* GIVEN EXERCISE *
In the records below, copy verbatim the stretch from the line containing "The width and" through the line containing "pyautogui.click(x=862, y=88)", including both of those lines.

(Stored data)
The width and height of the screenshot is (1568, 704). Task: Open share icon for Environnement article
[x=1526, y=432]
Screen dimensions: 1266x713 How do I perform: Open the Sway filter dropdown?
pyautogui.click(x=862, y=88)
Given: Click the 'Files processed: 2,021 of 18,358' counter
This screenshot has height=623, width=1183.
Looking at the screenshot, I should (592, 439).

---

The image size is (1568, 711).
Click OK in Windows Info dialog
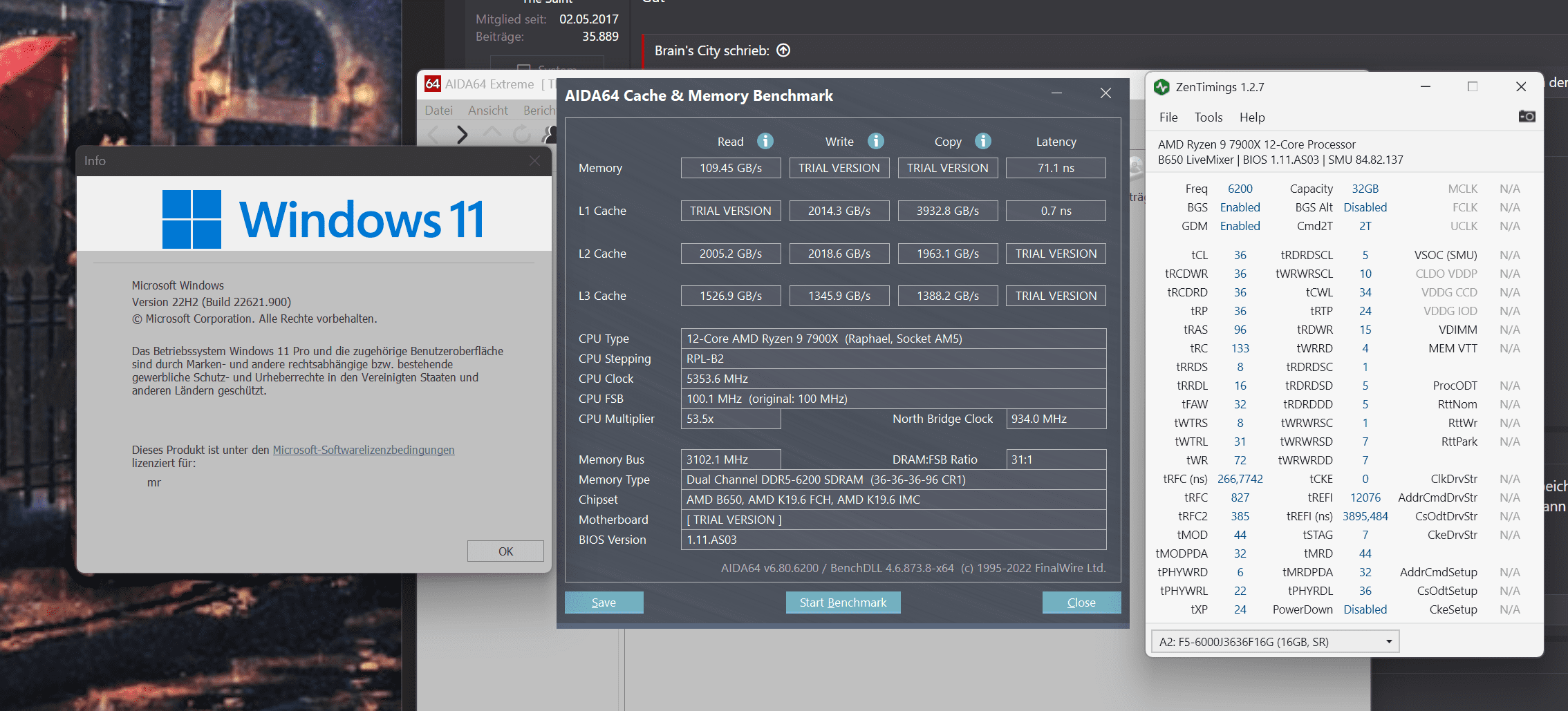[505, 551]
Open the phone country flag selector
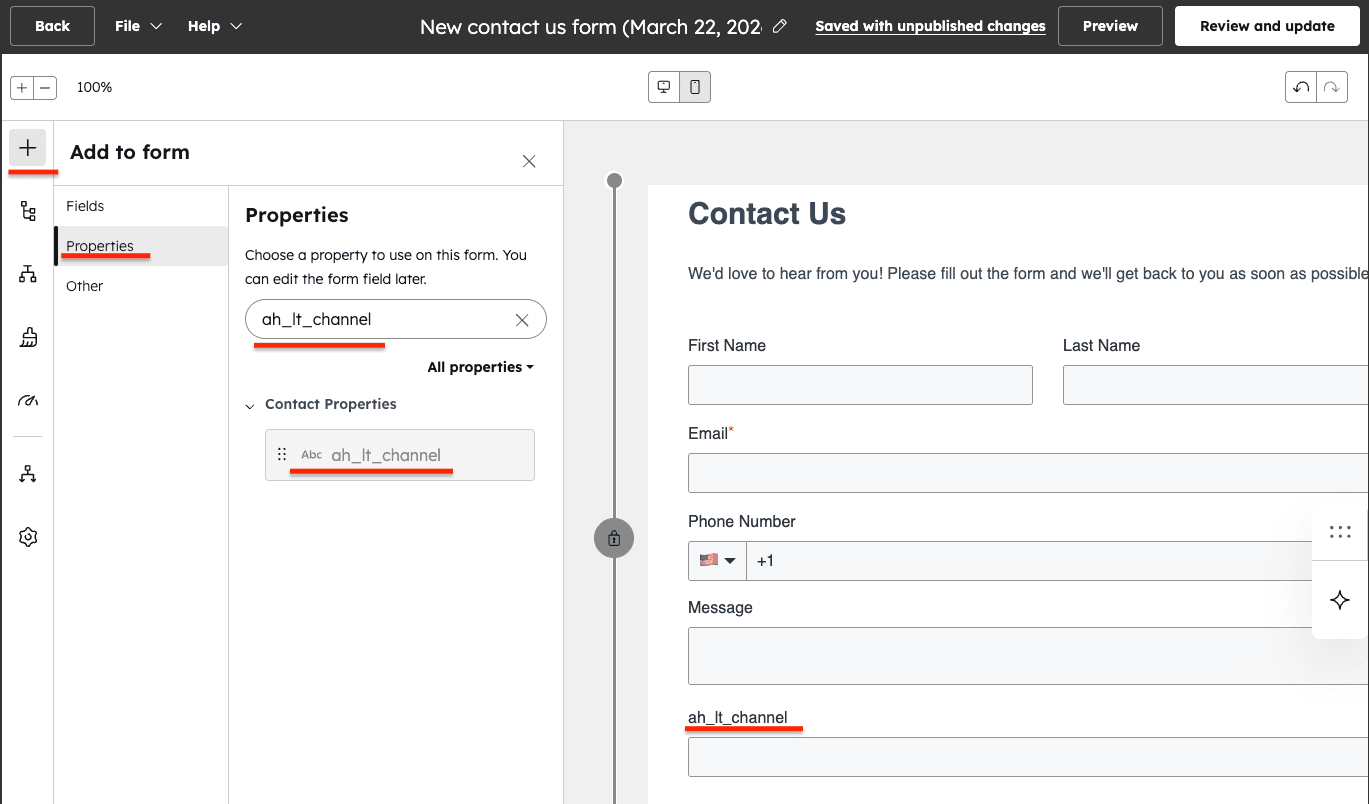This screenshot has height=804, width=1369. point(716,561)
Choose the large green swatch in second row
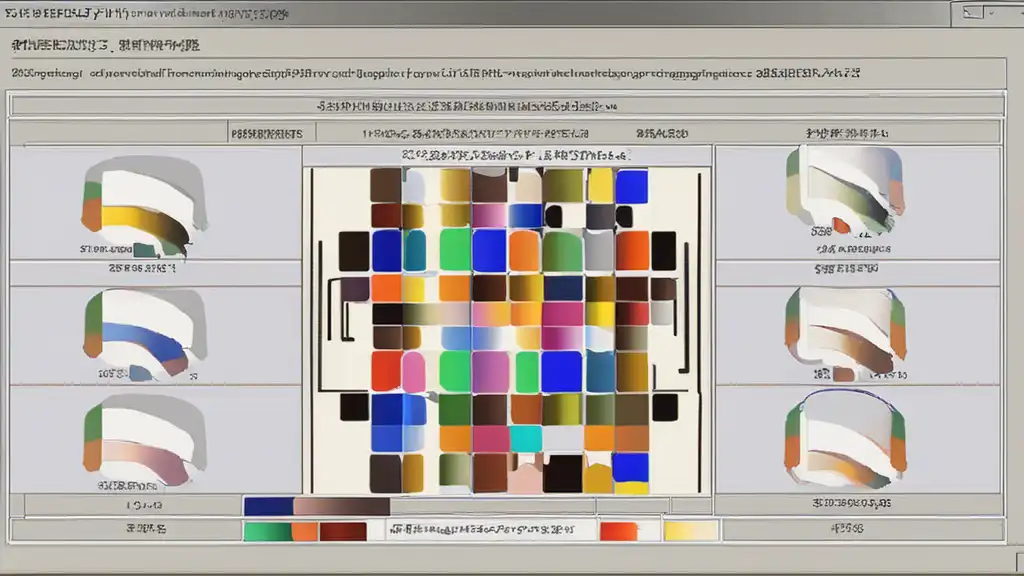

* CORRECT RESULT *
The width and height of the screenshot is (1568, 704). Task: Open share icon for Environnement article
[x=1526, y=432]
Screen dimensions: 1266x713 How do I perform: Open the Sway filter dropdown?
pyautogui.click(x=862, y=88)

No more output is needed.